Кстати, даже если считать, что все эти женщины были в своих утверждениях абсолютно и бескорыстно искренни и Марджори Диль-Армстронг действительно говорила всё то, что ей приписали, то даже такое допущение отнюдь не свидетельствует о действительной причастности Диль-Армстронг к инкриминируемому ей преступлению. Дело в том, что многие люди, оказавшиеся в тюремной среде, склонны позиционировать себя более «крутыми и опасными», нежели есть на самом деле. Они рассказывают о деяниях, которых не совершали, и преступлениях, которых никогда не было, с единственной целью – показать окружающим, что они опасны и их лучше не задевать. Можно сказать, что в данном случае мы видим нечто, что можно назвать «психологической мимикрией». Поведение это вряд ли следует считать оптимальным, оно скорее способно создать новые проблемы, но многие заключенные именно в нём видят выход из затруднительных положений, ибо слабость в уголовной среде непростительна. Поэтому нельзя исключать того, что Марджори Диль-Армстронг действительно говорила то, о чём рассказали в суде её тюремные товарки, но это вовсе не означает правдивости всех этих басен.

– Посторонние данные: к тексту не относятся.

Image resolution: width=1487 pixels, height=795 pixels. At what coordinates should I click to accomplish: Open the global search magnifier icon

В связи с представлением в этом судебном процессе свидетелей из уголовной среды хочется провести вполне уместную параллель с событиями недавней отечественной истории. Многие из читателей помнят довольно громкие отечественные процессы по «делу ЮКОСа» – т.н. «дело Пичугина» и «дело Ходорковского, Лебедева, Крайнова». Их разбор по существу не входит в предмет настоящего очерка, однако упомянутые судебные процессы заслуживают быть упомянутыми здесь. Свидетелями обвинения в ходе этих судов фигурировали находившиеся под стражей Геннадий Цигельник и Евгений Решетников. Участие в суде лишённых свободы лиц вызвало возмущение на Западе, причём как юристов, так и журналистов. О том, что в России суды действуют неправовыми методами, не написал в 2007—2009 гг. разве что ленивый. Эта точка зрения не лишена оснований, уголовники действительно плохие свидетели для суда, о чём уже было написано выше. Но странно, что появление двух свидетелей-уголовников в отечественном суде вызвало бурное негодование на Западе, а вот вопиющий суд в Пенсильвании с участием семи таких свидетелей почему-то не привлёк к себе особого внимания. В высшей степени показательный пример двойных стандартов в области правосудия!

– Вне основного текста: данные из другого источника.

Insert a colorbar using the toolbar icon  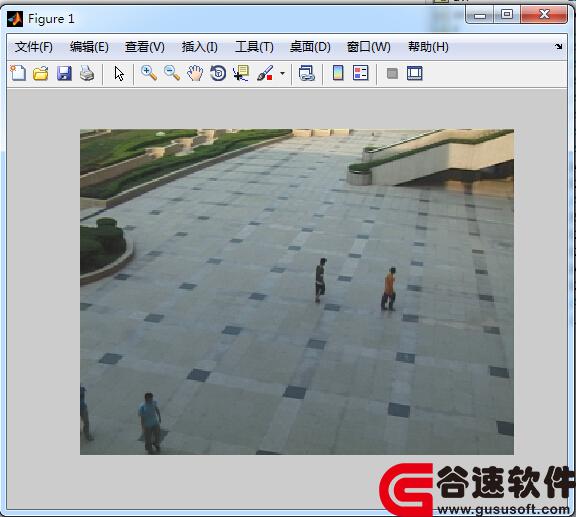coord(338,73)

И наконец, заканчивая подзатянувшийся анализ суда над Барнсом и Диль-Армстронг, нельзя не коснуться следующего аспекта. Вне зависимости от того, принимали ли обвиняемые участие в создании взрывного устройства и организации ограбления банка PNC, вопрос о виновности в убийстве Брайана Уэллса оказался изначально вынесен за скобки судебного процесса. Даже если считать, что доставщик пиццы на самом деле был вовлечён в преступную группу и действовал в сговоре с убийцами, факт его гибели от взрыва бомбы не мог быть поставлен под сомнение. Тем менее, налицо явный казус: жертва убийства есть, обвиняемые в создании преступной группы и изготовлении взорвавшейся бомбы тоже имеются, сам факт гибели человека от подрыва взрывного устройства никем не оспаривается, а вот обвинения в убийстве нет! Как же так?! Ситуация эта выглядела до такой степени нелепой и нелогичной, что сестра Брайана Уэллса как во время суда, так и после его окончания сделала ряд резких замечаний, выражавших её крайнее возмущение цинизмом прокуратуры. И она была права: прокуратура действительно повела себя цинично. Но почему же так случилось, и что подобная тактика могла означать?
Причина странного невыдвижения обвинений в убийстве заключалась в том, что столь тяжкий состав преступления всегда требуется тщательно обосновывать. Одних голословных утверждений свидетелей для этого недостаточно – требуются улики, которых, как было отмечено выше, у обвинения не существовало. Прокуратура ясно сознавала слабость своей позиции, и, не имея возможности подкрепить обвинение в убийстве объективными материалами, попросту не стала это обвинение выдвигать.
Эта маленькая деталь весьма красноречиво показывает слабость и бездоказательность обвинения, причём эту слабость изначально понимали и сами обвинители. При наличии у прокуратуры того, что и как сумел «раскопать» спецагент Кларк и его помощники из ФБР, этот судебный процесс вообще не следовало бы устраивать. Но, по-видимому, во всём этом деле присутствовала некая политическая целесообразность, которая требовала продемонстрировать успешное разоблачение злоумышленников.
Что было дальше?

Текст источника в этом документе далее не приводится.